Toutefois, l’ingestion de crédit et de dette lorsqu'ils sont administrés à forte dose, provoque à plus moins long terme une dépression définitive du cerveau postérieur, très voisine de celle qu' on découvre au stade terminal de la schizophrénie ; autisme, absence totale d'affect et quasi totale d'activité cérébrale. Le consommateur zombi peut rester sept ou huit heures devant son écran de TV ou d'ordinateur. Il a conscience de son environnement, mais celui ci est dénué de toute implication émotive et d’intérêt car si le marketing crée le désir seule la consommation le tue.

Évoquer cérébralement une période de consommation intensive, c'est comme si on écoutait un enregistrement d’événements perçus uniquement par la partie antérieure du cerveau, un constat impersonnel et purement extérieur : « je suis entré dans un hypermarché, j'ai acheté du vin et du fromage. Je suis rentré et j'ai mangé. »
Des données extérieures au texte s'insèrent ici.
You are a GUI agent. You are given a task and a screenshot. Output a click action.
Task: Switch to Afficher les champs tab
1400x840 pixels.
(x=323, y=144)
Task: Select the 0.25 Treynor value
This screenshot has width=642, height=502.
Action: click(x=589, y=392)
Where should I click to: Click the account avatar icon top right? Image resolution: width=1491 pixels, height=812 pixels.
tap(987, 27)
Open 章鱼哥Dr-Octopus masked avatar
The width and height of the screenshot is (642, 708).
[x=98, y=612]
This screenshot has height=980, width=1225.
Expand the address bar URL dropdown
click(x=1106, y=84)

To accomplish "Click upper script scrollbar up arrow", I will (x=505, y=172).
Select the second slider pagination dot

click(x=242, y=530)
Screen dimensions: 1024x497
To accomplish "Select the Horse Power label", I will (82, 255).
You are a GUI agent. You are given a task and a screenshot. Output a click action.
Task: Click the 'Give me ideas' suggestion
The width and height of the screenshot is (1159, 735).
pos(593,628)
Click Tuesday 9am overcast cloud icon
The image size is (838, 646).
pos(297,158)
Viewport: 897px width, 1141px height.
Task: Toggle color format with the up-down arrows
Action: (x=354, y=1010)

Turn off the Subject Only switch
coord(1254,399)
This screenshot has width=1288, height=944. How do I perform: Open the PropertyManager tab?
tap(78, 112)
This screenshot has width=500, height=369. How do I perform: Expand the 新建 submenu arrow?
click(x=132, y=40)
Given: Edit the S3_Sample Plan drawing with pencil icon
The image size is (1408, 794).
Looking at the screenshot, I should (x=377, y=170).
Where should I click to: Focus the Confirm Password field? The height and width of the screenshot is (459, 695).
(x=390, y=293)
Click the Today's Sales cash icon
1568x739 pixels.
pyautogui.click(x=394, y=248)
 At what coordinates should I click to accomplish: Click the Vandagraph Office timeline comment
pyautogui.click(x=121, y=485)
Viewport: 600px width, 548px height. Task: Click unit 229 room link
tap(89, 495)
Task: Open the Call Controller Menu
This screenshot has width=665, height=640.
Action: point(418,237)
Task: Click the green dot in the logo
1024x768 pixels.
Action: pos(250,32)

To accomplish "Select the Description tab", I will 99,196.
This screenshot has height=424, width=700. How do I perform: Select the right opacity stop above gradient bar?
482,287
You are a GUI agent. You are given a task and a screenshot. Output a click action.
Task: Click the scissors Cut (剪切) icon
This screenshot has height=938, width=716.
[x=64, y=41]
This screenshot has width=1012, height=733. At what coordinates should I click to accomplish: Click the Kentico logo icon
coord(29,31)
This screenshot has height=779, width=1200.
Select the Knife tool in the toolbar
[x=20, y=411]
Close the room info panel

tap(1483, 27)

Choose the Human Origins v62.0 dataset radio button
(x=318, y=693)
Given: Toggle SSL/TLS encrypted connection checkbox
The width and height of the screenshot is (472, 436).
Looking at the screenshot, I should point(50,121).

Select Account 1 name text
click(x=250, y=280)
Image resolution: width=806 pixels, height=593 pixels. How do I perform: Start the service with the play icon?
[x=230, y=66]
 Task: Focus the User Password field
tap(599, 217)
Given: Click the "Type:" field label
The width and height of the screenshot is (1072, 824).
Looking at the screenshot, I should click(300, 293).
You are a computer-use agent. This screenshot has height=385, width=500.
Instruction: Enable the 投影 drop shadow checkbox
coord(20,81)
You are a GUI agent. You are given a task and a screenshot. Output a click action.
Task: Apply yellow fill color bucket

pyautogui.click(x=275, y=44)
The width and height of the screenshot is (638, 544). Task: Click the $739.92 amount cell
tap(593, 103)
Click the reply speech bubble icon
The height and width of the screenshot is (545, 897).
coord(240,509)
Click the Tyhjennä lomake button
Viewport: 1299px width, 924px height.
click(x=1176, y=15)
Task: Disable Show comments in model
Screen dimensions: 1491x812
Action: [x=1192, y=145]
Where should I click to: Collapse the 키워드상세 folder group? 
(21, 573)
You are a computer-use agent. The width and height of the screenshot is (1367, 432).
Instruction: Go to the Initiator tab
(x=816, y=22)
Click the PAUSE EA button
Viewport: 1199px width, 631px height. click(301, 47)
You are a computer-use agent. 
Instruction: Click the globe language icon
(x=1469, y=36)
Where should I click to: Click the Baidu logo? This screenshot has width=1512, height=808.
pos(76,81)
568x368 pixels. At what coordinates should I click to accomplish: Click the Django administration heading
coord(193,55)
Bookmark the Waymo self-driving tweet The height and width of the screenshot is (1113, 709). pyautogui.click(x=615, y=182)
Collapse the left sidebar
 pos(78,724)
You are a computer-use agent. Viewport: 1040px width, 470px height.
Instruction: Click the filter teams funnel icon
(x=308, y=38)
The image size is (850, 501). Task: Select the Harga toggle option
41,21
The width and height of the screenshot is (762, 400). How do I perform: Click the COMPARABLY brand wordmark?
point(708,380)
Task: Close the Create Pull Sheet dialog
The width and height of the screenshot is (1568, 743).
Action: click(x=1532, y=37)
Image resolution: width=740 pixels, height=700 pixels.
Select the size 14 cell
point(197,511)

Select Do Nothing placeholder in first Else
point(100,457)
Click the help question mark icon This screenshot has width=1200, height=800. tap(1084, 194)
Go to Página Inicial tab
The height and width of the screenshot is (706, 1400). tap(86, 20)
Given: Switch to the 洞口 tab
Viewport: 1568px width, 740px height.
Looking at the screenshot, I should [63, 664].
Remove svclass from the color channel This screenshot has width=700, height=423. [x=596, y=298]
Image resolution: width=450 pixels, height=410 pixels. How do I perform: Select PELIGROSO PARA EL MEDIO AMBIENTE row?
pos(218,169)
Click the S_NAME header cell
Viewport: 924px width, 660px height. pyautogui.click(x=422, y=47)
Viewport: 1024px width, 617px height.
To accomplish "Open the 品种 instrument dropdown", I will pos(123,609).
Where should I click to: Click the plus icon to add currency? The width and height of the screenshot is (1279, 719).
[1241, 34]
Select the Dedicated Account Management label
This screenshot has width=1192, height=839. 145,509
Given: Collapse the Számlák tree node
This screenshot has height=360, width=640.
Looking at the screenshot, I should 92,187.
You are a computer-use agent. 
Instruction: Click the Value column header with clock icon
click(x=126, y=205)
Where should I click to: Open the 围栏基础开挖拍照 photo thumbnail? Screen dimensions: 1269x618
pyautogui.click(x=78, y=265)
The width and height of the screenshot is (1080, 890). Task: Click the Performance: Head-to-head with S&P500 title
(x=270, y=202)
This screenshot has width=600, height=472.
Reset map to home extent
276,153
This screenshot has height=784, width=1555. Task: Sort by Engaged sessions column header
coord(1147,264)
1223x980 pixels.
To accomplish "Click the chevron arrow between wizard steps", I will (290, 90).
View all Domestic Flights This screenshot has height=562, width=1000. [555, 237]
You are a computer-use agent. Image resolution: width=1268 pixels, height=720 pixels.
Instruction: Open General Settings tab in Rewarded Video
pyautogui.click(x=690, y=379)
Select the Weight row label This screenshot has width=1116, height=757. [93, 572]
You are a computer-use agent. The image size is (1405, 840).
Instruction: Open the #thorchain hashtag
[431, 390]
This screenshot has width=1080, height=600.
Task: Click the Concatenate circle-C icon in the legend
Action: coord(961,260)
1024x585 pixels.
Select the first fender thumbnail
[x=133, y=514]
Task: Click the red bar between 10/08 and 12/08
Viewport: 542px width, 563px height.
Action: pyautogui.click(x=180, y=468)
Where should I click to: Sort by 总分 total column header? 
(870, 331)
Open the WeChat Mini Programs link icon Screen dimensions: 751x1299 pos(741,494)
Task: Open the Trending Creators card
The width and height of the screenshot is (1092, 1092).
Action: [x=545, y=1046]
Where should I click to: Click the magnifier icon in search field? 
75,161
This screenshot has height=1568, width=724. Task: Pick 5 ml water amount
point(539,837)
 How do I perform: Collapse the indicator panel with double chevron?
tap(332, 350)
Pas de trace de nostalgie dans ses réminiscences...

 

C'est pourquoi,le passage de la récession à la dépression comme le vivent les grecs ne se fait pas par des choix de consommations intelligents, le consommActeur est un doux mythe alimenté par les bobos. Idem pour le consommateur citoyen (achetez français). Le consommateur contaminé devenu zombi se moque bien des plans sociaux qui se dissimulent derrière chaque d'achat.

En conclusion, si l on définit le plaisir comme le soulagement d'une tension alors seul l'acte d'achat peut vous soulager de tout ce qui constitue les processus de la vie, en mettant hors circuit le centre moteur de la libido et l'énergie psychique, c'est à dire l’hypothalamus.

Le consommateur contaminé devra muter, contraint et forcé...sous peine de devenir zombi.

 

JPC : Merci Docteur...Vous avez pas un peu de morphine project bonds qui traîne... ???